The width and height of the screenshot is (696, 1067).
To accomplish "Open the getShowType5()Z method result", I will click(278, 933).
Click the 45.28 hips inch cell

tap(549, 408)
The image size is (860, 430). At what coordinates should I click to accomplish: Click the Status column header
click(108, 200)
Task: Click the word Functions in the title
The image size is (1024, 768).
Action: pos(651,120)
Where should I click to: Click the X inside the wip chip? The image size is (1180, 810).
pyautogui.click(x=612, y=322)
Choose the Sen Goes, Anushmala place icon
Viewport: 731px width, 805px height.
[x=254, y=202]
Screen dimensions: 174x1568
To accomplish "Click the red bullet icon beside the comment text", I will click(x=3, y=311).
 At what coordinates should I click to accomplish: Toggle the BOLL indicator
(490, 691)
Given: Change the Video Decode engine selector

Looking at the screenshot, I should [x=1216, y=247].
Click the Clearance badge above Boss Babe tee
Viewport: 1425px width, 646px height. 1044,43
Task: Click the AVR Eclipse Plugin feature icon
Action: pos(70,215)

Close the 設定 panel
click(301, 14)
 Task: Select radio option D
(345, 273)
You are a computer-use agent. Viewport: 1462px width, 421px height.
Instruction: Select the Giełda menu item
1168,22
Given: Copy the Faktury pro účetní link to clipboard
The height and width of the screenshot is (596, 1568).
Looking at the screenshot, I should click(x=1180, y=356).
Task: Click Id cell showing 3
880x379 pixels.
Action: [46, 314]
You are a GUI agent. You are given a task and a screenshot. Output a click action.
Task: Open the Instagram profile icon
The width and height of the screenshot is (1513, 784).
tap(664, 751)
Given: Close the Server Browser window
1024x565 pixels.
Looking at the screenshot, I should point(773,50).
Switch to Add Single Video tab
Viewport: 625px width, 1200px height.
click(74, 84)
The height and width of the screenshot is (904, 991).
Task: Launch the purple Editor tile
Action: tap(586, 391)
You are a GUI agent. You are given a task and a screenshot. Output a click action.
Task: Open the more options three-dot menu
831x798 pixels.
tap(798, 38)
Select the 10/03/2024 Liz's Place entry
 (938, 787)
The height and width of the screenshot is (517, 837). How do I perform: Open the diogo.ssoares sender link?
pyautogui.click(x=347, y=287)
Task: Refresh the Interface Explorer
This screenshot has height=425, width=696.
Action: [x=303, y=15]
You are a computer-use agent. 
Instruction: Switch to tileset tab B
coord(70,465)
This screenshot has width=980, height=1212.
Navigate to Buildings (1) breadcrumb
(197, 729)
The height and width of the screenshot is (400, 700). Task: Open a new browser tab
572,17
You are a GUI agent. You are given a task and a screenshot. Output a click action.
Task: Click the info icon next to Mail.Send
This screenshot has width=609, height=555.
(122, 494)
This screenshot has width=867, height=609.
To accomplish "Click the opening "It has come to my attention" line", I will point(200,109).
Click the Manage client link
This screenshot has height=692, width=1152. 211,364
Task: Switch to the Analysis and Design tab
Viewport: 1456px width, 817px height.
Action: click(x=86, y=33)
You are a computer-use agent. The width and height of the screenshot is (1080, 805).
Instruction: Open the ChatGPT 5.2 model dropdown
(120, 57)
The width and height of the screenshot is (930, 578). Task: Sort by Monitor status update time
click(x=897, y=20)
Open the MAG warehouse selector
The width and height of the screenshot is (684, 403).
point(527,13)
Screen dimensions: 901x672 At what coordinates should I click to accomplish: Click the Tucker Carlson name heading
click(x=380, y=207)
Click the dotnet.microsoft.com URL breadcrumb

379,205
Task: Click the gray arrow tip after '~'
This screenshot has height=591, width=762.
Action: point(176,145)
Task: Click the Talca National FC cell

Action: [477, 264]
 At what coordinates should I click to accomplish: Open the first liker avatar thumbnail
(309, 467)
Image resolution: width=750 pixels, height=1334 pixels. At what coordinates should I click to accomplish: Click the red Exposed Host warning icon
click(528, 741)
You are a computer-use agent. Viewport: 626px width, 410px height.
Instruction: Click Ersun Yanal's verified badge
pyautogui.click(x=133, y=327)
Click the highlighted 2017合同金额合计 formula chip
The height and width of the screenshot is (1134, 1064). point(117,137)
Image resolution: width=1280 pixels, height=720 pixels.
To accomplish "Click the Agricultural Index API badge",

- The problem -
Set down the data in full, word for word.

- Task response -
The width and height of the screenshot is (696, 1067).
To accomplish "Open the getShowType5()Z method result", I will click(278, 933).
Click the 45.28 hips inch cell

tap(549, 408)
The image size is (860, 430). At what coordinates should I click to accomplish: Click the Status column header
click(108, 200)
Task: Click the word Functions in the title
The image size is (1024, 768).
Action: pos(651,120)
Where should I click to: Click the X inside the wip chip? The image size is (1180, 810).
pyautogui.click(x=612, y=322)
Choose the Sen Goes, Anushmala place icon
Viewport: 731px width, 805px height.
[x=254, y=202]
Screen dimensions: 174x1568
To accomplish "Click the red bullet icon beside the comment text", I will click(x=3, y=311).
 At what coordinates should I click to accomplish: Toggle the BOLL indicator
(490, 691)
Given: Change the Video Decode engine selector

Looking at the screenshot, I should [x=1216, y=247].
Click the Clearance badge above Boss Babe tee
Viewport: 1425px width, 646px height. 1044,43
Task: Click the AVR Eclipse Plugin feature icon
Action: pos(70,215)

Close the 設定 panel
click(301, 14)
 Task: Select radio option D
(345, 273)
You are a computer-use agent. Viewport: 1462px width, 421px height.
Instruction: Select the Giełda menu item
1168,22
Given: Copy the Faktury pro účetní link to clipboard
The height and width of the screenshot is (596, 1568).
Looking at the screenshot, I should click(x=1180, y=356).
Task: Click Id cell showing 3
880x379 pixels.
Action: [46, 314]
You are a GUI agent. You are given a task and a screenshot. Output a click action.
Task: Open the Instagram profile icon
The width and height of the screenshot is (1513, 784).
tap(664, 751)
Given: Close the Server Browser window
1024x565 pixels.
Looking at the screenshot, I should point(773,50).
Switch to Add Single Video tab
Viewport: 625px width, 1200px height.
click(74, 84)
The height and width of the screenshot is (904, 991).
Task: Launch the purple Editor tile
Action: tap(586, 391)
You are a GUI agent. You are given a task and a screenshot. Output a click action.
Task: Open the more options three-dot menu
831x798 pixels.
tap(798, 38)
Select the 10/03/2024 Liz's Place entry
 (938, 787)
The height and width of the screenshot is (517, 837). How do I perform: Open the diogo.ssoares sender link?
pyautogui.click(x=347, y=287)
Task: Refresh the Interface Explorer
This screenshot has height=425, width=696.
Action: [x=303, y=15]
You are a computer-use agent. 
Instruction: Switch to tileset tab B
coord(70,465)
This screenshot has width=980, height=1212.
Navigate to Buildings (1) breadcrumb
(197, 729)
The height and width of the screenshot is (400, 700). Task: Open a new browser tab
572,17
You are a GUI agent. You are given a task and a screenshot. Output a click action.
Task: Click the info icon next to Mail.Send
This screenshot has width=609, height=555.
(122, 494)
This screenshot has width=867, height=609.
To accomplish "Click the opening "It has come to my attention" line", I will point(200,109).
Click the Manage client link
This screenshot has height=692, width=1152. 211,364
Task: Switch to the Analysis and Design tab
Viewport: 1456px width, 817px height.
Action: click(x=86, y=33)
You are a computer-use agent. The width and height of the screenshot is (1080, 805).
Instruction: Open the ChatGPT 5.2 model dropdown
(120, 57)
The width and height of the screenshot is (930, 578). Task: Sort by Monitor status update time
click(x=897, y=20)
Open the MAG warehouse selector
The width and height of the screenshot is (684, 403).
point(527,13)
Screen dimensions: 901x672 At what coordinates should I click to accomplish: Click the Tucker Carlson name heading
click(x=380, y=207)
Click the dotnet.microsoft.com URL breadcrumb

379,205
Task: Click the gray arrow tip after '~'
This screenshot has height=591, width=762.
Action: point(176,145)
Task: Click the Talca National FC cell

Action: [477, 264]
 At what coordinates should I click to accomplish: Open the first liker avatar thumbnail
(309, 467)
Image resolution: width=750 pixels, height=1334 pixels. At what coordinates should I click to accomplish: Click the red Exposed Host warning icon
click(528, 741)
You are a computer-use agent. Viewport: 626px width, 410px height.
Instruction: Click Ersun Yanal's verified badge
pyautogui.click(x=133, y=327)
Click the highlighted 2017合同金额合计 formula chip
The height and width of the screenshot is (1134, 1064). point(117,137)
Image resolution: width=1280 pixels, height=720 pixels.
To accomplish "Click the Agricultural Index API badge",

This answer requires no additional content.